■ **Work instructions**:
1 > Output the part of the women's football passage that begins with the words containing "5. WINNER: Arsenal's" and ends with "Euro 2022 triumph.", copied without changes.
2 > Continue the women's football passage from its last sentence.


    LOSER: Lieke Martens

    It's been a tough start to life in Paris for Lieke Martens, who ended her year by being subbed off at half-time in PSG's must-win game at Stamford Bridge on Thursday.

    The forward touched the ball 26 times in the first 45 minutes – and not once in Chelsea's box, proving unable to create a chance, complete a dribble or win possession back for her team during that time.

    While it highlighted the difficult time that FIFA and UEFA's 2017 Player of the Year is having, her struggles are also the symptoms of a wider problem. With Marie-Antoinette Katoto sidelined with an ACL injury, PSG have been unable to get their attack firing on all cylinders.

    Without a natural No.9 in the box waiting for the service that Martens can provide, it's extremely difficult to ask an attacker to be at their top level given this team operates best with a centre-forward.

    Trying to battle against that while settling into a new club, a new city and a new culture? It was never going to be easy.

    It should be food for thought for PSG going into the January window. To unlock the big talent within their attack, they need a focal point.

  5. WINNER: Arsenal's attack

    WINNER: Arsenal's attack

    On Wednesday night, Beth Mead became the first women's footballer to win the prestigious BBC Sports Personality of the Year award. It was a well-earned achievement after her exploits in England's Euro 2022 triumph.

    Most of her Arsenal team-mates had to watch on their phones as she picked up her trophy, though, loading the stream up on their phones less than two hours after beating Zurich 9-1.

    Adevastating ACL injury sustained last month meant Mead was not involved as the Gunners rounded off their UWCL group stage campaign – nor was Vivianne Miedema, who suffered the same injury just last week and hobbled down the red carpet alongside Mead, both with crutches in hand.

■ **Listed records**:

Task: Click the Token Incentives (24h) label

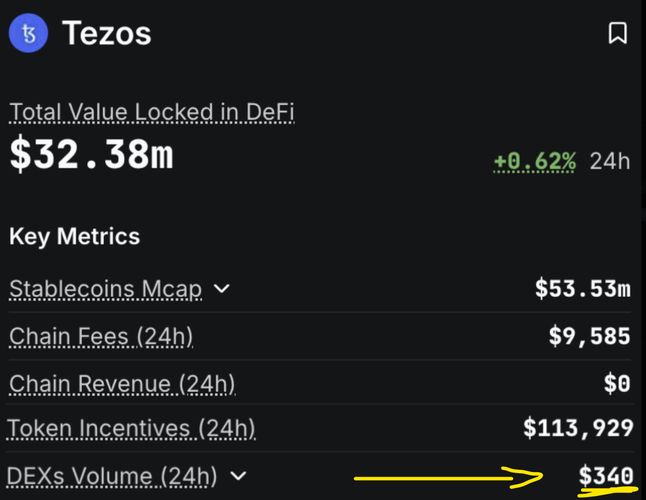Action: coord(131,428)
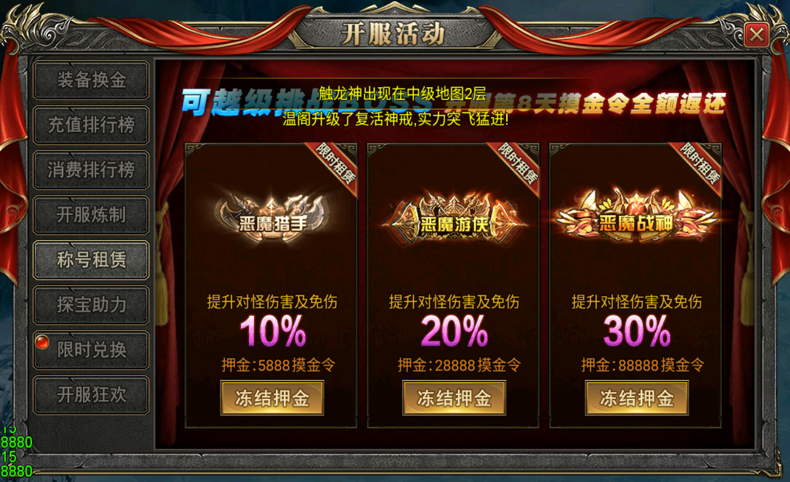Viewport: 790px width, 482px height.
Task: Freeze the 5888 摸金令 deposit for 恶魔猎手
Action: [272, 398]
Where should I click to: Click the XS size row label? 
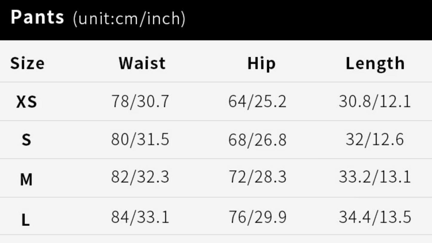(x=26, y=102)

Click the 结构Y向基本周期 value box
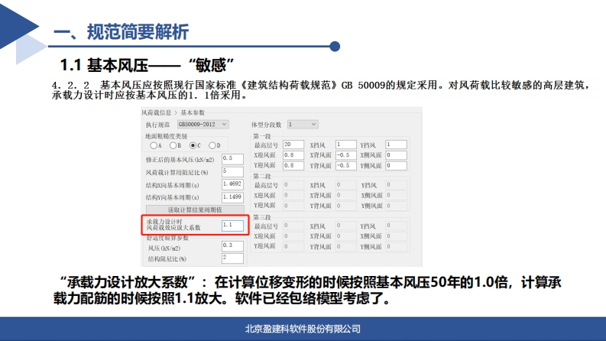[x=232, y=196]
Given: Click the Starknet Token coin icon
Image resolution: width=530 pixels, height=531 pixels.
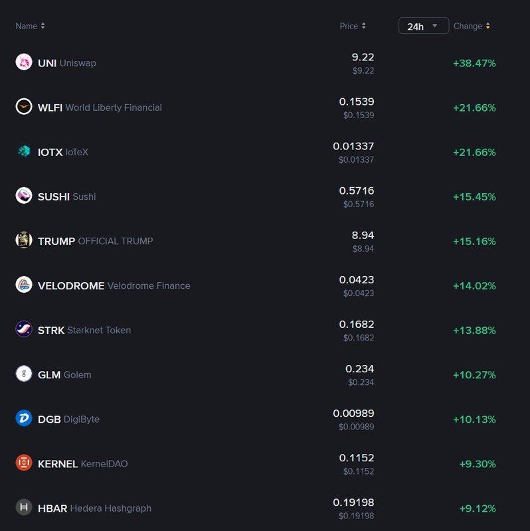Looking at the screenshot, I should pyautogui.click(x=24, y=329).
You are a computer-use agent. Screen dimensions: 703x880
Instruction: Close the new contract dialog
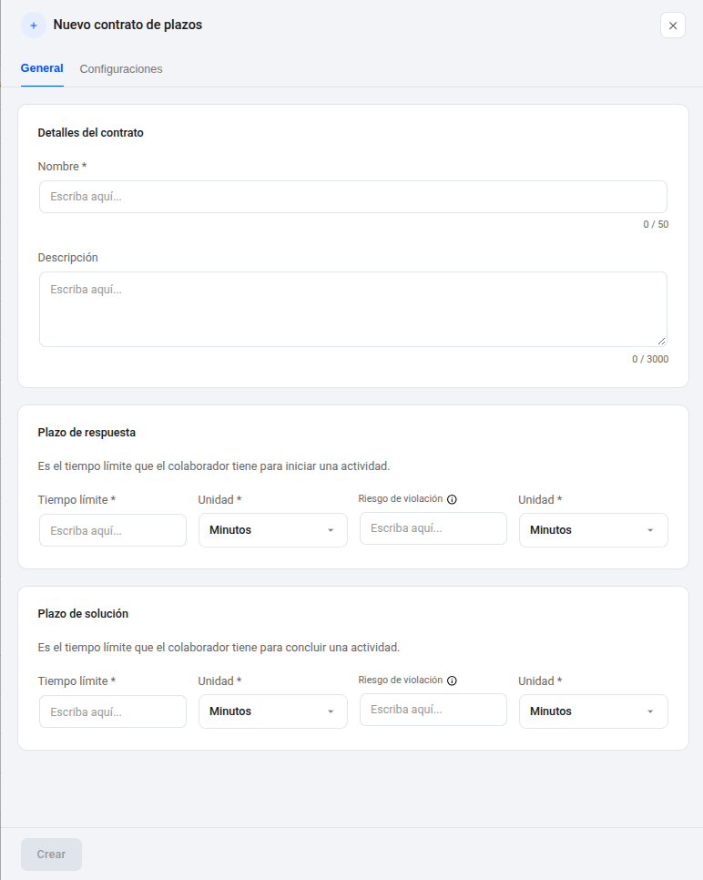click(x=673, y=26)
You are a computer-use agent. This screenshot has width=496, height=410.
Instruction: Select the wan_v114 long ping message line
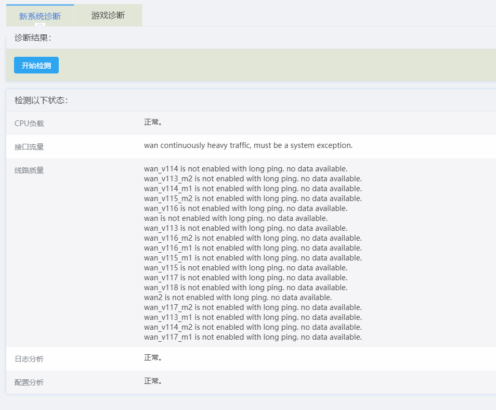click(x=245, y=169)
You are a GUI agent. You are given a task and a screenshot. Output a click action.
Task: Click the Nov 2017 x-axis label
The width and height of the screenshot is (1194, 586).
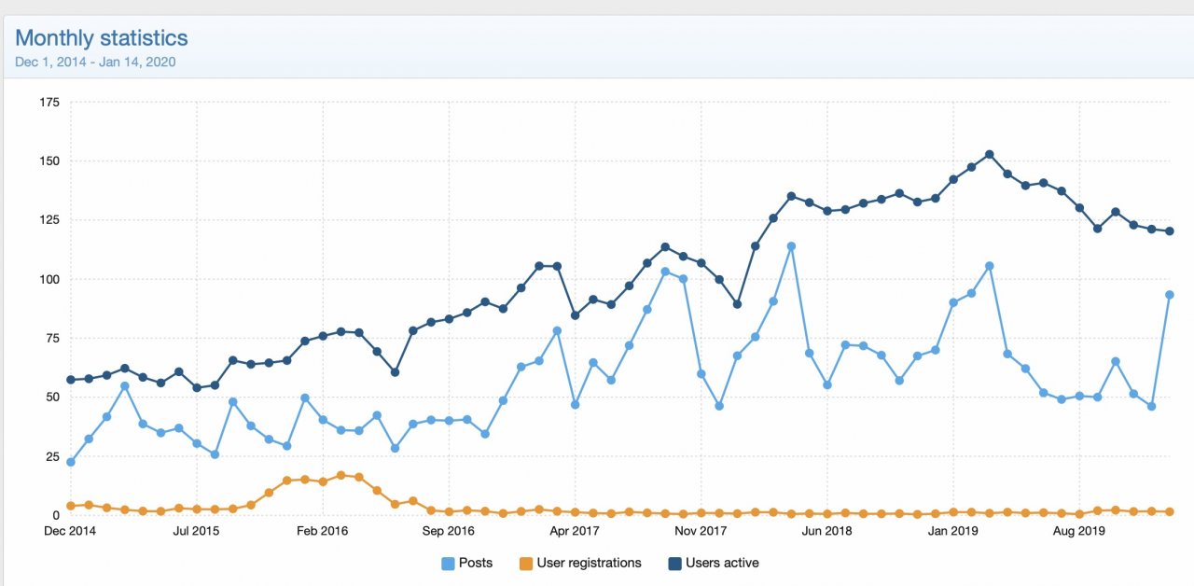click(x=701, y=531)
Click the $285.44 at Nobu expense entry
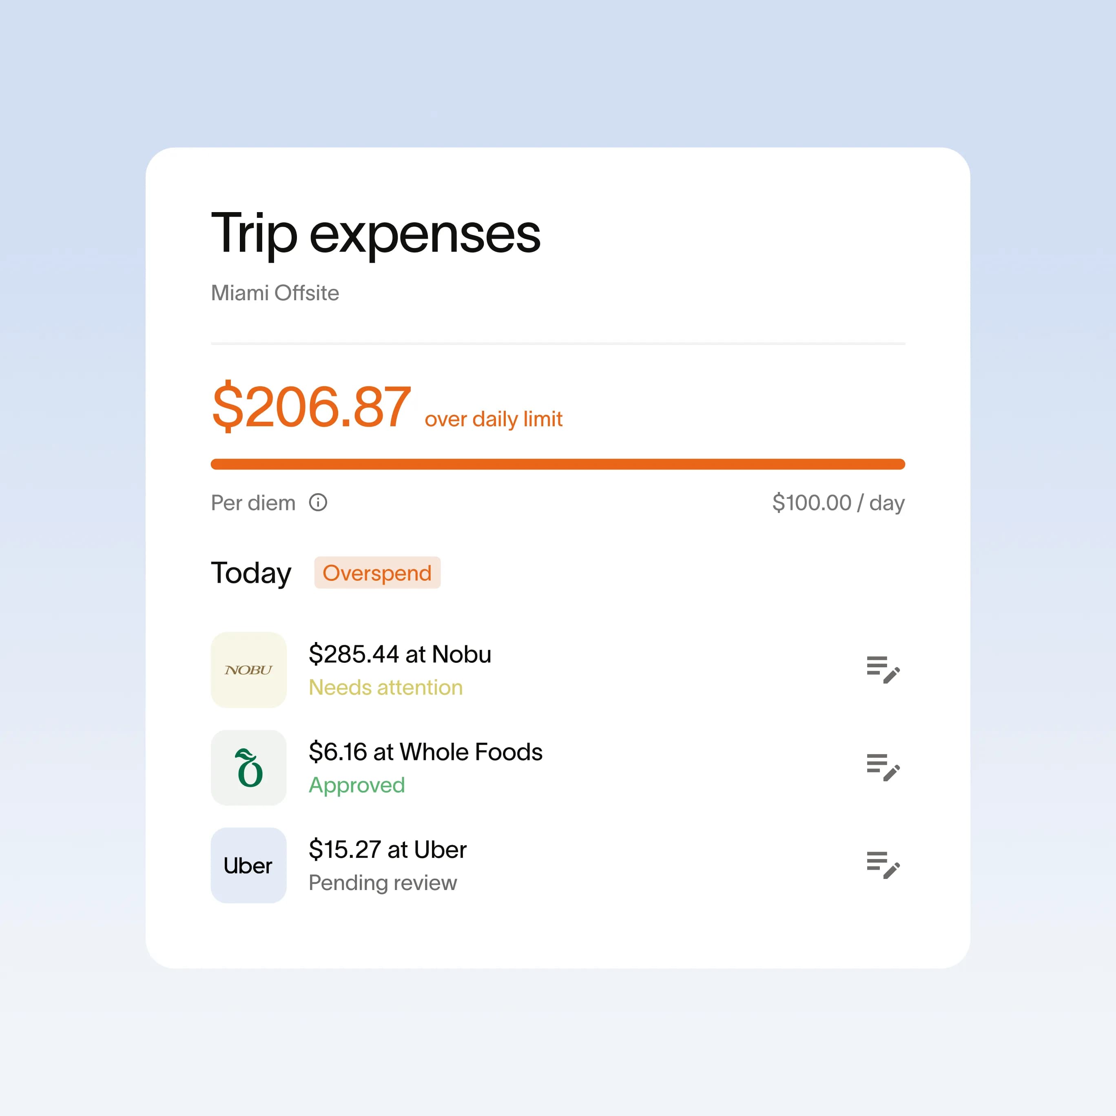 pos(400,654)
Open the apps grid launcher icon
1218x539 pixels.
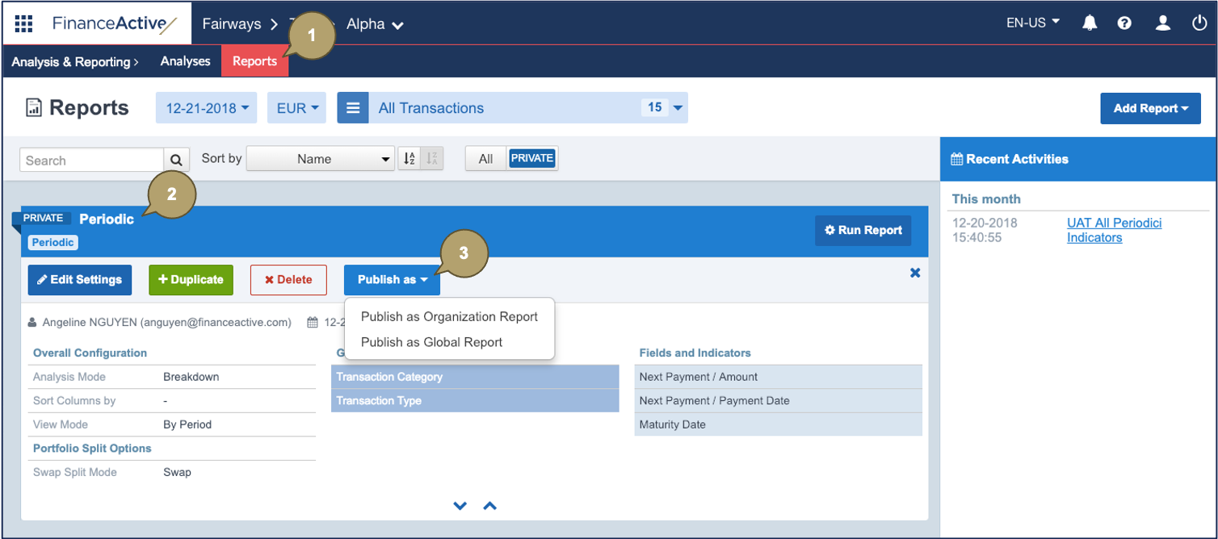point(23,23)
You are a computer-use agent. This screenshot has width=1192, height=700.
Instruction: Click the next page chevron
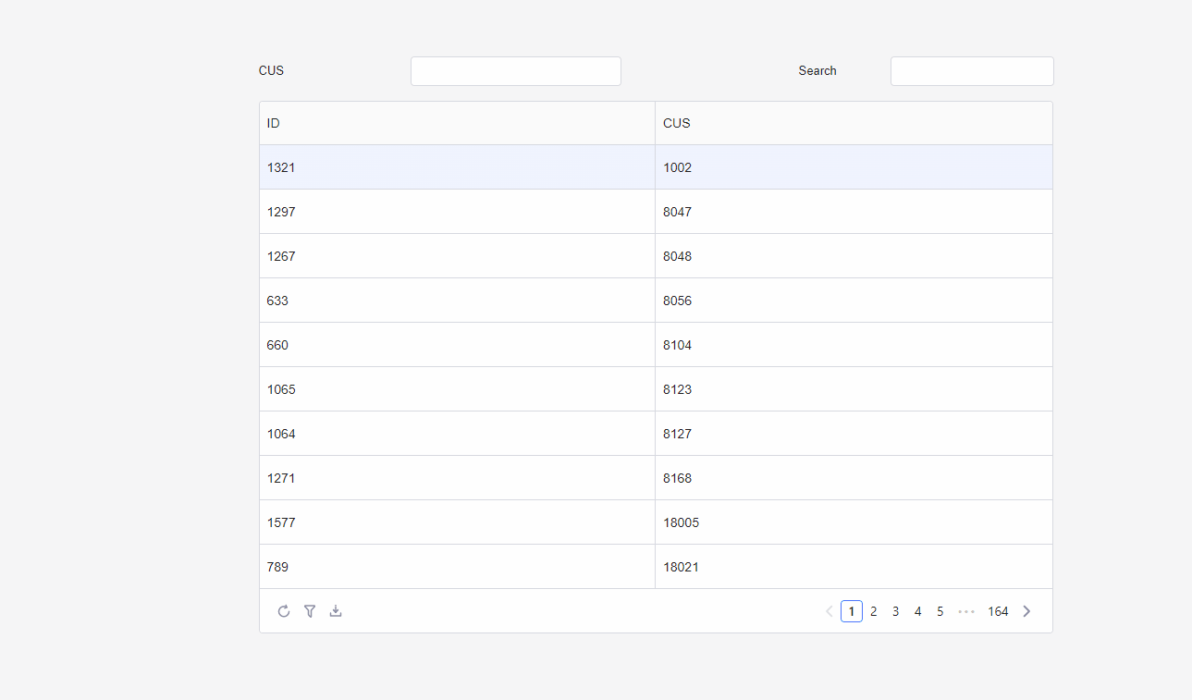(x=1026, y=611)
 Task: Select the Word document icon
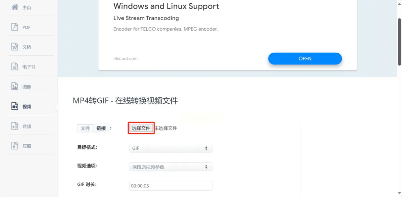pyautogui.click(x=15, y=47)
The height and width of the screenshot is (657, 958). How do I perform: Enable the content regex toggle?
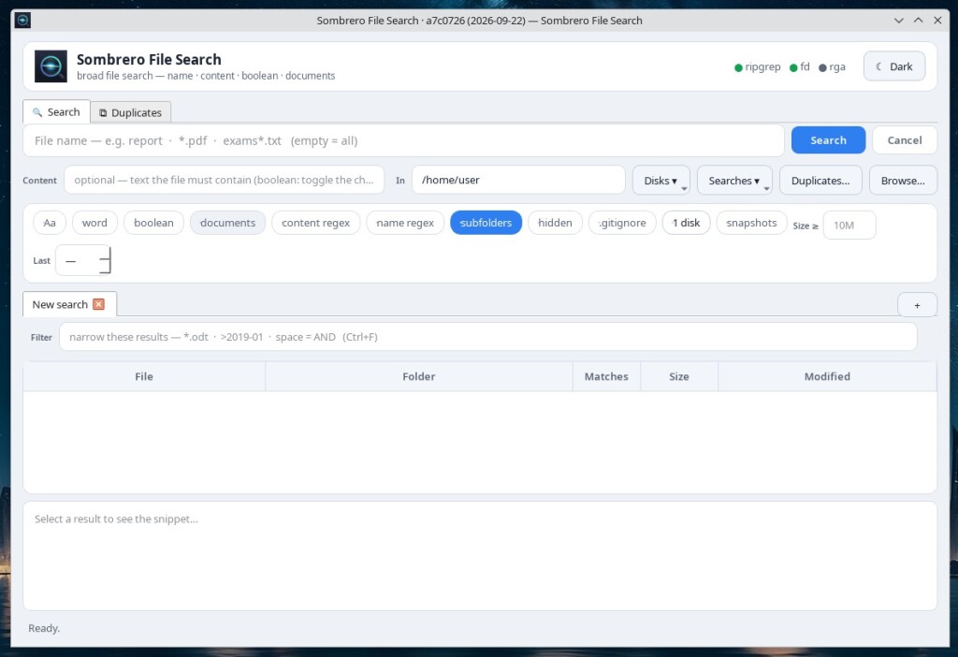[x=315, y=223]
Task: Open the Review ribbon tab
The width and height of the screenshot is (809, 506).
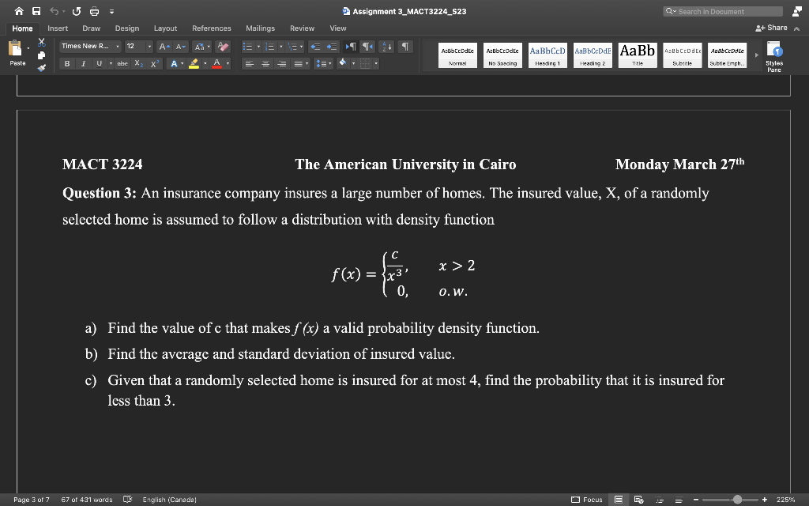Action: pos(301,28)
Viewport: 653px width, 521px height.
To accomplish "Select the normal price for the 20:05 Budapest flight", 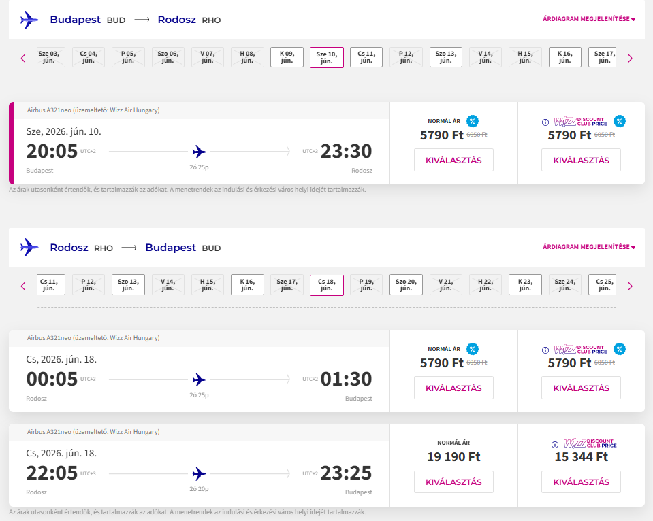I will [x=453, y=161].
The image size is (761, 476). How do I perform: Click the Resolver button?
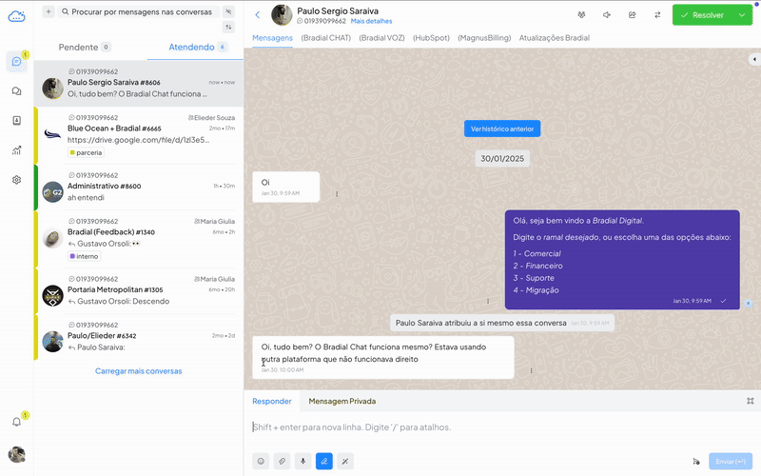(702, 15)
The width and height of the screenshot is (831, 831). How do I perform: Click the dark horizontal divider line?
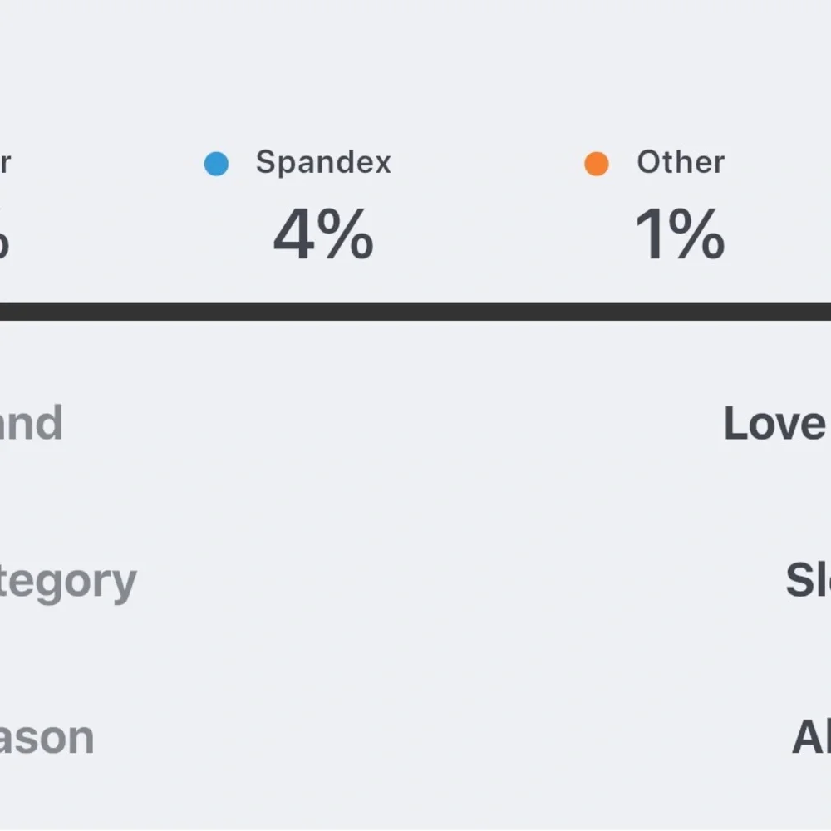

■ **Answers**:
1 >
5. WINNER: Arsenal's attack

    WINNER: Arsenal's attack

    On Wednesday night, Beth Mead became the first women's footballer to win the prestigious BBC Sports Personality of the Year award. It was a well-earned achievement after her exploits in England's Euro 2022 triumph.

2 >
    Arsenal will no doubt miss the prolific duo as they embark on their roads to recovery, but Wednesday's win will have been a nice tonic for fans worried about two key absences.

    Zurich aren't the toughest opponent Arsenal have faced this season but there was plenty of quality on show in the goals they scored against them – whether it was the rockets from Stina Blackstenius and Frida Maanum, or the cute finish from Caitlin Foord.

    There's still a lot of attacking talent in this team and there's real togetherness when it comes to battling through tough injury situations. The Gunners showed that while missing their two first-choice centre-backs – Leah Williamson and Rafaelle – earlier this year.

    That's all with a transfer window approaching in which Jonas Eidevall can bring in reinforcements. If he can continue to make solid signings – as he has done so far – then imagine how strong Arsenal could be when Mead and Miedema do return next season...

  6. LOSER: Damallsvenskan

    LOSER: Damallsvenskan

    Rosengard were one of only three teams not to pick up a single point in the Women's Champions League group stages, which is significant given the history of this club, which was known as Malmo until 2013.

    The Swedish champions have been quarter-finalists in this competition seven times – and as recently as 2021. Once home to Marta, the greatest player the women's game has ever seen, they reached the last four in the 2003-04 season.

    For a long time, clubs from Sweden's Damallsvenskan were among the strongest in the women's game. Umea reached four finals in five seasons at the beginning of the century – winning two. In 2014, Tyreso were part of one of the UWCL's most memorable showpieces, finishing as runners-up after a thrilling game ended 4-3 to Wolfsburg.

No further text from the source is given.